Als Marx und Engels sagten, dass der Kommunismus „die wirkliche Bewegung [ist], welche den jetzigen Zustand aufhebt“, hatte ihr Ausgangspunkt viel damit zu tun. Diese wirkliche Bewegung geht vom konstanten Kampf der Arbeiter:innenklasse aus, sich das Joch der Arbeit abzuschütteln, welcher sich im stumpfen alltäglichen Widerstand spontan manifestiert: der Versuch, dem Boss und der Maschine einige Minuten zu stehlen, oder das Fernbleiben von der Arbeit. Dieselbe Tendenz drückte und drückt sich auf höherer Ebene in den historischen Kämpfen um die Verkürzung des Arbeitstages und der Arbeitswoche, für bezahlte Urlaube, für die Verringerung der Produktionsrhythmen, für die Organisierung am Arbeitsplatz gegen die Diktatur der Bosse, für die Arbeiter:innenkontrolle der Produktion aus.
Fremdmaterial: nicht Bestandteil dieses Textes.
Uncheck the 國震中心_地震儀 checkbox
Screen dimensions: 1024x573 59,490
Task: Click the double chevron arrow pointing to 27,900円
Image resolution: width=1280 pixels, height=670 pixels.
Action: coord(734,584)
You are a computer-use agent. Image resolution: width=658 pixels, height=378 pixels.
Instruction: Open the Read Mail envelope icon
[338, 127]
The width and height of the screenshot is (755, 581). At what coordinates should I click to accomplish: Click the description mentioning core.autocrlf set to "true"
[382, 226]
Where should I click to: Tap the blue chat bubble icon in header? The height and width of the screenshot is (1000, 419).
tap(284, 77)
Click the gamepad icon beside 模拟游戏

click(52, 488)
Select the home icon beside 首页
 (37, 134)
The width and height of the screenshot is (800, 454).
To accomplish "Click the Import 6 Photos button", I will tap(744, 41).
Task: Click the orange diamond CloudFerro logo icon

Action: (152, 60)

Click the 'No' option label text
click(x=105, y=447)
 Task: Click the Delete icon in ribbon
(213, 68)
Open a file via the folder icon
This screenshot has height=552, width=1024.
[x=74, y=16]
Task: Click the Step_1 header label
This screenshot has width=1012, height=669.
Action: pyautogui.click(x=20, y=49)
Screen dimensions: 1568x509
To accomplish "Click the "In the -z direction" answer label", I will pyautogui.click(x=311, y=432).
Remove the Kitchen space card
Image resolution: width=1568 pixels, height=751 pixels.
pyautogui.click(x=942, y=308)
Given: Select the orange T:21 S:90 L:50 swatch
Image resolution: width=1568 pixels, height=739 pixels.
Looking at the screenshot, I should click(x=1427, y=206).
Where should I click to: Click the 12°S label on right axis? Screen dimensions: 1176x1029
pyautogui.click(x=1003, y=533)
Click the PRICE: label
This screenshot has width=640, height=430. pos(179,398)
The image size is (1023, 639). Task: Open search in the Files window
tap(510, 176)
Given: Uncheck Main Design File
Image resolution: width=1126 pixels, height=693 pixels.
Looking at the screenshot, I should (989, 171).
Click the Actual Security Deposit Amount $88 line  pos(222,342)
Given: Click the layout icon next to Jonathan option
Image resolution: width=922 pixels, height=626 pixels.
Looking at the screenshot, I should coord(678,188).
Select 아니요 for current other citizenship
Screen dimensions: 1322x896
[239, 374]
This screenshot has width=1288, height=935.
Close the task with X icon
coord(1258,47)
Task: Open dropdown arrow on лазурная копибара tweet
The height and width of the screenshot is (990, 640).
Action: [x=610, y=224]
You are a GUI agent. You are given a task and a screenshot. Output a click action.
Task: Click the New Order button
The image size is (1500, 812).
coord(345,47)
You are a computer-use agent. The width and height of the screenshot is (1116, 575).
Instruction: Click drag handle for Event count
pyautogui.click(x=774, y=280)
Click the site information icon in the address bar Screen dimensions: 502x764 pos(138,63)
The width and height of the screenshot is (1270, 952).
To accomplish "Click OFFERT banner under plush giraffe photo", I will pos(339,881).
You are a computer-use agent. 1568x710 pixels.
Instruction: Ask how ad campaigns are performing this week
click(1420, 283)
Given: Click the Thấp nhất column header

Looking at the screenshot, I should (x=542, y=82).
Es sind Ausdrücke einer tiefgründigen Tendenz, das Kommando des Kapitals zurückzuweisen und die Kooperation als Macht der Arbeiter:innenklasse zu bekräftigen.

Dies ist selbstverständlich nur der Anfang, denn jene Tendenzen untergraben nicht die Enteignung der Kooperation durch das Kapital, auch wenn sie das Potenzial dafür aufzeigen. Anders als Negri behauptet, ist die produktive Kraft der Kooperation weder frei noch unmittelbar konstituierend, insofern sie, wie Marx hervorhob, vom Kapital dominiert wird. Die Macht der Kooperation kann sich nur als Bruch entfalten, als revolutionäre Macht gegen das Kapital, das die Produktionsmittel hortet, ohne die die heutige Kooperation unmöglich wäre. Was viele Theoretiker:innen, darunter auch Negri12, als das Kommen einer postindustriellen Gesellschaft präsentiert haben, in der die Arbeit „immateriell“ geworden und das Eigentum an den Produktionsmitteln mehr oder weniger überflüssig sei, ist in Wahrheit Ausdruck einer völlig anderen Realität.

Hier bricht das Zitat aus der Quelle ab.